We’re used to thinking of the Middle East as the region where women are not allowed to express their sexuality. The region (or the British community) in which honour killings can happen and a non-virgin girl is deemed worthless. But is the Free West really so much different? In Ireland, the last Magdalene laundry closed in 1996. Women were abused and brought back by police without the need of a warrant if they escaped. Many died and 771 women spent 10 years or more as slaves in the laundries. The State was complicit.
Is a state allowing the abuse and enslavement of women any better than a state which allows SMS messages to be sent to a woman’s male relatives if she leaves the country? And is this (organised, systematic and state-sanctioned) abuse any better than (unorganised, familial) honour killings?
And it’s not just the laundries. Savita Halapannavar died because she was refused an abortion – even though her foetus was already dying and rotting (which poisoned her and led to her death). In 1992 a 14 year old rape victim was given a Court injunction not to leave the country, because during the rape investigation her parents had asked the police if they should bring back her foetus’ DNA as evidence once she’d had an abortion in England. The Court didn’t want her to have an abortion. The girl became suicidal and was taken to a psychiatric hospital. The Supreme Court then held she could have had the abortion in Ireland all along, because her life was in danger.
And it’s not just Ireland – we have a lot of problems with victim-blaming and slut shaming here in Britain. And the purity cult and ‘war on women’ is going strong in the US, with anti-abortion laws being debated, politicians victim-blaming and 4 states with only one abortion clinic.
As for the laundries, nothing has really progressed.
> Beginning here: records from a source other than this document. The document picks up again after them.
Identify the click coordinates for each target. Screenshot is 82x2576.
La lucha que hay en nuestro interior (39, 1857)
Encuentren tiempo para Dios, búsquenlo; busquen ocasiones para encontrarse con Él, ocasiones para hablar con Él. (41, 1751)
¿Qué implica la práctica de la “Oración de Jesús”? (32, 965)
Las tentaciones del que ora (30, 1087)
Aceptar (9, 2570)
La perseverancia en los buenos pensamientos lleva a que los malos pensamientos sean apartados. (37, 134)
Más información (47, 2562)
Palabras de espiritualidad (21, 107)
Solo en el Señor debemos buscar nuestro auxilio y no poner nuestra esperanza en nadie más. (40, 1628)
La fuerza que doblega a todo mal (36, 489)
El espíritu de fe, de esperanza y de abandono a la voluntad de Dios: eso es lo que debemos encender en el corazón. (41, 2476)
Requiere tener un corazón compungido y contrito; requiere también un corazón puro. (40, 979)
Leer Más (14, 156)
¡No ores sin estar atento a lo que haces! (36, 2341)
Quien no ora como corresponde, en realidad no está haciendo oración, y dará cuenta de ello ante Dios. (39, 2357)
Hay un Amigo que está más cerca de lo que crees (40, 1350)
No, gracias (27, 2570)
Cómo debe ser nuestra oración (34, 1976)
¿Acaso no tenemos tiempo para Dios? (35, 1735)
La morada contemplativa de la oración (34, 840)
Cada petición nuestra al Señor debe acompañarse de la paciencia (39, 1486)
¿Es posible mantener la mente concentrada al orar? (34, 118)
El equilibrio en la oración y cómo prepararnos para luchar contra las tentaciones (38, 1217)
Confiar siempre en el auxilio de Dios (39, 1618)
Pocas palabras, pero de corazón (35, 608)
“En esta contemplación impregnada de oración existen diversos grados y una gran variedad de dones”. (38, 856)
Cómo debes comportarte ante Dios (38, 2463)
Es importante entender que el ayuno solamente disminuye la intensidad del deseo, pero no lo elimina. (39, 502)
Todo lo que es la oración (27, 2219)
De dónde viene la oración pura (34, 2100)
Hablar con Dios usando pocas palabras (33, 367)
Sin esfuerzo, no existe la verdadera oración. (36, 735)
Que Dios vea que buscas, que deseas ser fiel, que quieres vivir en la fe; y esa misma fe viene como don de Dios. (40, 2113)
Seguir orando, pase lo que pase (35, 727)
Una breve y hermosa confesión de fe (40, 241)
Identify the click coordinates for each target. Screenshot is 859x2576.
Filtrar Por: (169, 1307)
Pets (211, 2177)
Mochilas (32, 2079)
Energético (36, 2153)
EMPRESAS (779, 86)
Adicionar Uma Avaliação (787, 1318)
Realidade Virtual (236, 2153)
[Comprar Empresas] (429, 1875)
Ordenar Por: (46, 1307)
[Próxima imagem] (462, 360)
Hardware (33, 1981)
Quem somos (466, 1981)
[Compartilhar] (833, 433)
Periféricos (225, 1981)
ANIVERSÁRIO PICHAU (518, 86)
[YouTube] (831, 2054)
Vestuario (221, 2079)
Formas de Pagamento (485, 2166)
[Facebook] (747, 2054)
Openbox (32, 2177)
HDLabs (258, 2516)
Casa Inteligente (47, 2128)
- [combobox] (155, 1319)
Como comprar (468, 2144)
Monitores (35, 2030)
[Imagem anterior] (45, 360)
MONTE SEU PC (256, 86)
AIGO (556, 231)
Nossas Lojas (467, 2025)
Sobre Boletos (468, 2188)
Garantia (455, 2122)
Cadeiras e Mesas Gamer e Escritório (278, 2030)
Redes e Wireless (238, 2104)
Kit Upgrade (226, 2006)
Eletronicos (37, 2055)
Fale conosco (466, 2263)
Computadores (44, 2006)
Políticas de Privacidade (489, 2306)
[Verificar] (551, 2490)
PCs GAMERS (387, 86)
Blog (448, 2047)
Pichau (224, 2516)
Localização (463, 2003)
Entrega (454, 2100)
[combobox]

The state isn’t admitting responsibility or apologising. In fact, the Irish Government is listening to the Ruhama Agency in its Dail hearing on sex work. The Ruhama Agency is run by the same people who ran the Magdalene Laundries. Sex workers have so far been excluded from the debate, but the Ruhama Agency was invited. The Ruhama Agency are the biggest abolitionist organisation in the country, and are funded by the State. They are now influencing the state to criminalise the purchase of sex (known as the End Demand, Swedish or Nordic model) which will increase sex trafficking, force sex work underground and increase rape and murder of sex workers. Which is why Sweden now wants to change its sex work laws and throw out the End Demand model).
But hey, maybe that’s why the government isn’t apologising. How could they justify apologising for what Ruhama did while listening to Ruhama’s deadly politics at the same time?
So the consensus is still nuns=good and whores/unmarried mothers/minor crimes=bad. Progress. Don’t you just love it?
Ireland drives me up and down the walls. I love it because I’m from there but I get so frustrated and upset with it for these constant battles and consistent backward thinking.